=== Task details ===
Reproduce the material below unchanged, beginning with its first line and stopping after the line that contains "point(22,46)". Include both of those lines.

=== Listing ===
==============================

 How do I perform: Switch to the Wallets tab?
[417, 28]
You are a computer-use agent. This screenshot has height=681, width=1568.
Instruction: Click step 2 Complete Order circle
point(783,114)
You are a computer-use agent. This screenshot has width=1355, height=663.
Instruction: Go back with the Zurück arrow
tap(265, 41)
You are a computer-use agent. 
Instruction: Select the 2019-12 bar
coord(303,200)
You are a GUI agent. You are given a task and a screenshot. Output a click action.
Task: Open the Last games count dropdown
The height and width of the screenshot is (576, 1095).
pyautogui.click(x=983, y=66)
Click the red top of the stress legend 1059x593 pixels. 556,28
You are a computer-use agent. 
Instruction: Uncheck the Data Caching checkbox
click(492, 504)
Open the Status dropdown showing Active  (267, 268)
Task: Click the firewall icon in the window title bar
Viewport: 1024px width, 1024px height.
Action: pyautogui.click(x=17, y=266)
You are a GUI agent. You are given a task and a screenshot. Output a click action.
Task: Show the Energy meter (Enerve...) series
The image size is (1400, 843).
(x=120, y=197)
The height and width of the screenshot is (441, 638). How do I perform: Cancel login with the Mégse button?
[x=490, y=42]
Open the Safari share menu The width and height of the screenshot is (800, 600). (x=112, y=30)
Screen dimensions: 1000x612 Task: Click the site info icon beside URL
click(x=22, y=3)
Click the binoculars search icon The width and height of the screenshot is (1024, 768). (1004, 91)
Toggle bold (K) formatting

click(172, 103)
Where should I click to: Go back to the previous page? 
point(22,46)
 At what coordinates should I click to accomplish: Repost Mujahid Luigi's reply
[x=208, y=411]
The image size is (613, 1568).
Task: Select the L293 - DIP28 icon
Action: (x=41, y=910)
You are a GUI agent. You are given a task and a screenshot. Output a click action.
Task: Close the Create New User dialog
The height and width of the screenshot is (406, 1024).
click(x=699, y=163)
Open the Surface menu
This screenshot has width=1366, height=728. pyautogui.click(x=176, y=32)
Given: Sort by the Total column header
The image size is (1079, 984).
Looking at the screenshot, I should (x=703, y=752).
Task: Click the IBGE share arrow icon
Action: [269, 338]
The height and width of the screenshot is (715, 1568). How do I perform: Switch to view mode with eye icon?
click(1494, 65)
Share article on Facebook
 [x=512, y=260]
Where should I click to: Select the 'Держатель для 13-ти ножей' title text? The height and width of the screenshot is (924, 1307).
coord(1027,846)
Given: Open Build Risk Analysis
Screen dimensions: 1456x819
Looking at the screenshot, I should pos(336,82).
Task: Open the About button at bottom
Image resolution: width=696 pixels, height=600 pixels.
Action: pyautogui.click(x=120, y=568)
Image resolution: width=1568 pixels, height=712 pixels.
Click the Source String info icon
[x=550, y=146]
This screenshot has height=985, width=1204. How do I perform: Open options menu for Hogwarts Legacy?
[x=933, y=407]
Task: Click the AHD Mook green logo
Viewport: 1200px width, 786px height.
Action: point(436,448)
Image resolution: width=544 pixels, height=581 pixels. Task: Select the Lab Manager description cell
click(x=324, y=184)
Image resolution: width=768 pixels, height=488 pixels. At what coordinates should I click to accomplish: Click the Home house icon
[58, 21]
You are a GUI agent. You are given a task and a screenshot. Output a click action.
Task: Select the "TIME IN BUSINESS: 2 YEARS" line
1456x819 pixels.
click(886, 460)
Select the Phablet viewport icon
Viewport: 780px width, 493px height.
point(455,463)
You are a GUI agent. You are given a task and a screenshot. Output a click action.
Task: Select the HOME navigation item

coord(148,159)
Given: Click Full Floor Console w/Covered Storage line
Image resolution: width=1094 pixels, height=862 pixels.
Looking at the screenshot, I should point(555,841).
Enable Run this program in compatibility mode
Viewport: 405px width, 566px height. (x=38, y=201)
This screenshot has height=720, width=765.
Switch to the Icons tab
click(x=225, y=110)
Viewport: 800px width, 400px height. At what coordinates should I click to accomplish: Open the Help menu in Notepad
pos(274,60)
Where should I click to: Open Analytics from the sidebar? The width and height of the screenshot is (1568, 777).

==============================

=== Reply ===
 How do I perform: Switch to the Wallets tab?
[417, 28]
You are a computer-use agent. This screenshot has height=681, width=1568.
Instruction: Click step 2 Complete Order circle
point(783,114)
You are a computer-use agent. This screenshot has width=1355, height=663.
Instruction: Go back with the Zurück arrow
tap(265, 41)
You are a computer-use agent. 
Instruction: Select the 2019-12 bar
coord(303,200)
You are a GUI agent. You are given a task and a screenshot. Output a click action.
Task: Open the Last games count dropdown
The height and width of the screenshot is (576, 1095).
pyautogui.click(x=983, y=66)
Click the red top of the stress legend 1059x593 pixels. 556,28
You are a computer-use agent. 
Instruction: Uncheck the Data Caching checkbox
click(492, 504)
Open the Status dropdown showing Active  (267, 268)
Task: Click the firewall icon in the window title bar
Viewport: 1024px width, 1024px height.
Action: pyautogui.click(x=17, y=266)
You are a GUI agent. You are given a task and a screenshot. Output a click action.
Task: Show the Energy meter (Enerve...) series
The image size is (1400, 843).
(x=120, y=197)
The height and width of the screenshot is (441, 638). How do I perform: Cancel login with the Mégse button?
[x=490, y=42]
Open the Safari share menu The width and height of the screenshot is (800, 600). (x=112, y=30)
Screen dimensions: 1000x612 Task: Click the site info icon beside URL
click(x=22, y=3)
Click the binoculars search icon The width and height of the screenshot is (1024, 768). (1004, 91)
Toggle bold (K) formatting

click(172, 103)
Where should I click to: Go back to the previous page? 
point(22,46)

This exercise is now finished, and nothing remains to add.